Abstract

Novel therapies have transformed cancer care and dramatically improved outcomes. Oncologists can now choose from more personalized treatments, including mutationally-targeted therapies, specific pathway inhibitors, and exciting new mechanisms like immunotherapies, including checkpoint inhibitors and CAR T-cell therapies. These treatments have ushered in a new era of hopefulness for patients, families, and clinicians alike, for improved outcomes and better lives with, and beyond, a cancer diagnosis. It is a truly exciting time in the history of cancer treatment.
Along with this transformation has come new challenges. Among these, prognostic uncertainty is perhaps the most prominent. Consider the example of metastatic melanoma. Just a few years ago, it was quite unusual for a patient with metastatic melanoma to survive more than 2 years. We knew what the outcome would be, it was just a question of how much time one might expect to have. Today, with novel immunotherapies like checkpoint inhibitors, a sizable subset of these patients will survive 5 years or more. This is a remarkable achievement, and the recognition of these so-called “exceptional responders” has ushered in a new era of chronic cancer survivorship for some people with previously incurable disease. The problem is that we simply cannot predict who will derive these remarkable benefits, and who will simply suffer toxicities without significant improvement in outcomes. These exciting advances, and the uncertainty inherent therein, challenge our ability to prepare patients and families for the future.

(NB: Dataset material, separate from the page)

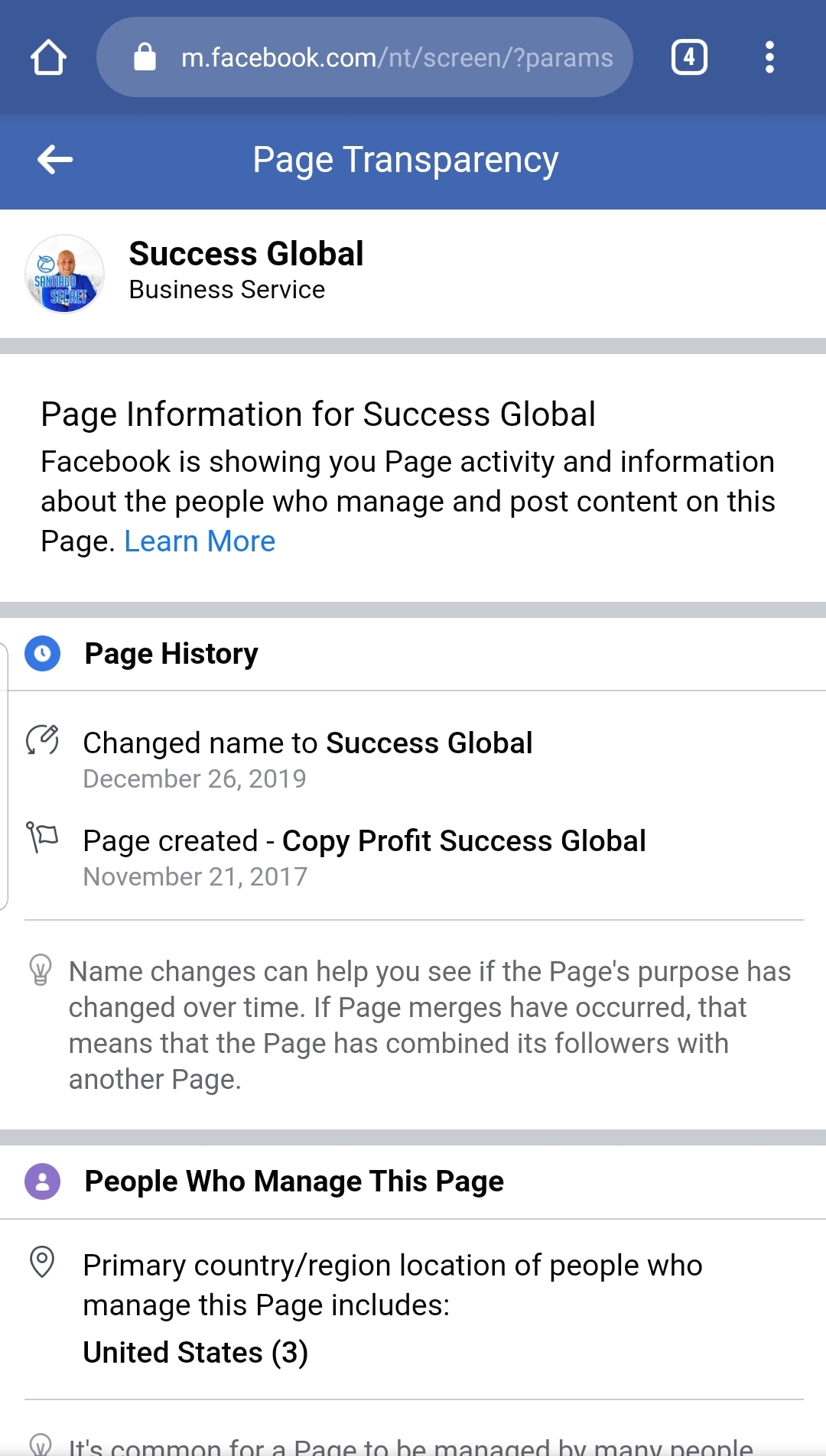Select the People Who Manage This Page header
This screenshot has width=826, height=1456.
click(x=294, y=1181)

In a new qualitative study of caregivers to patients with melanoma, Fox et al. highlight the tension between therapeutic optimism and prognostic uncertainty in the era of novel therapies. 1 This study highlights what many have been feeling and worrying about in practice: that this newfound therapeutic optimism somehow leads us to avoid planning for the more likely possibility of a negative outcome. While a 20% long-term survival rate is truly remarkable in a historically fatal disease, it is far from a guarantee. Why, then, do we so often put our proverbial eggs in this one basket, the positive one, when we talk with patients and families about novel therapies?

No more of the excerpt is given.